By David Krayden – The Post Millennial
The highly-anticipated trial of former Marine Daniel Penny begins with opening arguments Friday. Penny was charged with second-degree manslaughter and negligent homicide in the fatal choking of a homeless man, Jordan Neely. The incident occurred on an uptown F train in New York City in 2023 after Neely began threatening to people on the train, per witnesses.
Penny and other men on the train attempted to restrain Neely with Penny putting him in a chokehold. Doctors pronounced Neely dead at a hospital. The death was ruled a homicide by neck compression.

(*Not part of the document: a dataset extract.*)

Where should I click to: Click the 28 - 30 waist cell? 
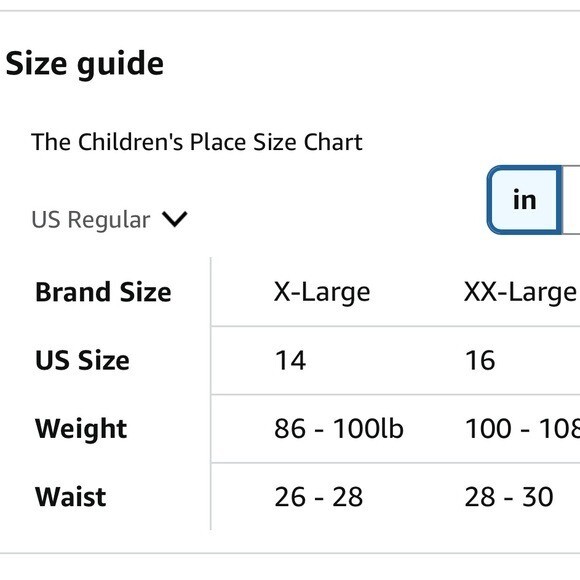(509, 497)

New York District Attorney Alvin Bragg’s ADA Dafna Yoran admitted during jury selection, “This is not an easy case … of a bad man doing a bad thing. It’s not easy finding someone guilty of killing somebody when you know they didn’t mean it.”
Daniel Penny’s defense team has also been looking for jurors and reportedly has sought the advice of a consultant who worked on the jury selection process for Kyle Rittenhouse. Rittenhouse was acquitted of homicide charges when he pleaded self-defense in the shooting deaths of two men during a violent protest in Kenosha, Wisconsin in August 2020.
Neely was known to be suffering from mental illness and had a criminal record related to violence he had been involved with on the subway. Penny could be sentenced to 19 years in prison if he’s convicted on both charges of manslaughter and criminally negligent homicide.